2. The method of claim 1, wherein, Extract user expression pattern data and rhythm preference data, including: Natural language processing techniques are used to segment, tag, and semantically label the dialogue text in the historical dialogue records, and a feature vector library of user dialogue text is constructed. Based on the feature vector library, user expression pattern data containing user high-frequency vocabulary, sentence structure type, expression redundancy features, frequency of use of professional terms, and occurrence patterns of ambiguous words are extracted. Based on historical dialogue records indexed by time sequence, rhythm preference data is extracted, which includes the distribution of character length of a user's single statement, the time interval between user responses in two adjacent rounds of dialogue, the difference in response time for different types of questions, and the pattern of when users initiate dialogue. The rhythm preference data is then smoothed using a sliding window algorithm to obtain optimized rhythm preference data.
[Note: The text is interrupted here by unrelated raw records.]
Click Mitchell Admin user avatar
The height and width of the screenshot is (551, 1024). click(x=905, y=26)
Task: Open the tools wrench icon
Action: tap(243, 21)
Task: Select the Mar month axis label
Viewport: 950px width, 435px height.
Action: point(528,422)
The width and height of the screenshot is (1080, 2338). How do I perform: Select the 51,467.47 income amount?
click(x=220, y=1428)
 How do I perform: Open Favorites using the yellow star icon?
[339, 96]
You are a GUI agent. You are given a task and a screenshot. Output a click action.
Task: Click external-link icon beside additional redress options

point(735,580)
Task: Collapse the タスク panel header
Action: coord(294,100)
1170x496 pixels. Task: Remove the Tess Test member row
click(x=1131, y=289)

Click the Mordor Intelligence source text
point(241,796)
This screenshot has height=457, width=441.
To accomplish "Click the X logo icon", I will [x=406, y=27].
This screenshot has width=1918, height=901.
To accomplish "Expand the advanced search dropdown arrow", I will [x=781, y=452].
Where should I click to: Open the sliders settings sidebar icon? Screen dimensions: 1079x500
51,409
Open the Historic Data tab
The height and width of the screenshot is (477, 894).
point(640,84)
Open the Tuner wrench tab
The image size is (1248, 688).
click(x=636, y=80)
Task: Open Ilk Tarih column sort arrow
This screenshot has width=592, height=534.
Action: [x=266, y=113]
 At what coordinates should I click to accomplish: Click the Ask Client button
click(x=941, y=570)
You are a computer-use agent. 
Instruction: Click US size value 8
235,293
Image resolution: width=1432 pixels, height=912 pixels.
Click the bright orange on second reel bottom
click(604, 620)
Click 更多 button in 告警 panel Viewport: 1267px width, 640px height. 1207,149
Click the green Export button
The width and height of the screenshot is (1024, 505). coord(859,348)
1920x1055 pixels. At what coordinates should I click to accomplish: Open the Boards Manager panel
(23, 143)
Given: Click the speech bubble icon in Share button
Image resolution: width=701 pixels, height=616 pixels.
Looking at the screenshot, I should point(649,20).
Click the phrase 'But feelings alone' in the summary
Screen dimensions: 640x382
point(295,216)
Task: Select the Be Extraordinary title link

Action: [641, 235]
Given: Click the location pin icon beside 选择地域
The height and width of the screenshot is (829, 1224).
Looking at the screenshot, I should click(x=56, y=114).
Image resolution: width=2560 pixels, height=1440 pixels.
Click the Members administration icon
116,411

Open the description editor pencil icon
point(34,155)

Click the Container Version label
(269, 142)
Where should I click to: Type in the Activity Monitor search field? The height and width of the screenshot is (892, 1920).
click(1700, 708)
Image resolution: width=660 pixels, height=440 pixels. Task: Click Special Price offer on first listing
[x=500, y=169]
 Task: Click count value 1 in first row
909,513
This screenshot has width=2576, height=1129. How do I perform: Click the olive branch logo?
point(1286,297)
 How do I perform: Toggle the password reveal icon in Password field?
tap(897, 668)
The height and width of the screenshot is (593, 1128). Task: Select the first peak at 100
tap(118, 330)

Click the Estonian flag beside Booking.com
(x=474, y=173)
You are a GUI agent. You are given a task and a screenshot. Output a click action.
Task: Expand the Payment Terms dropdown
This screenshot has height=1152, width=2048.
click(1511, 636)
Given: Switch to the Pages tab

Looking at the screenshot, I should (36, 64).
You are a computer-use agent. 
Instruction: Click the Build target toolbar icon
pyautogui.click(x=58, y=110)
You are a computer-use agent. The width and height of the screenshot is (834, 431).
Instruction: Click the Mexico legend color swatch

3. The method according to claim 1, characterized in that, Generate user reaction sequences and emotion fluctuation sequences, including: The expression pattern data and rhythm preference data are serialized using a long short-term memory network to generate user response sequence data. Based on the user response sequence data, changes in the user's lexical sentiment values ​​are tracked to generate emotion fluctuation sequence data. The changes in the user's response patterns during multi-turn dialogues are analyzed using the emotion fluctuation sequence data, and the user expression pattern database is updated based on these changes. The updated user expression pattern database is then used to summarize and generate the user response sequence and the emotion fluctuation sequence.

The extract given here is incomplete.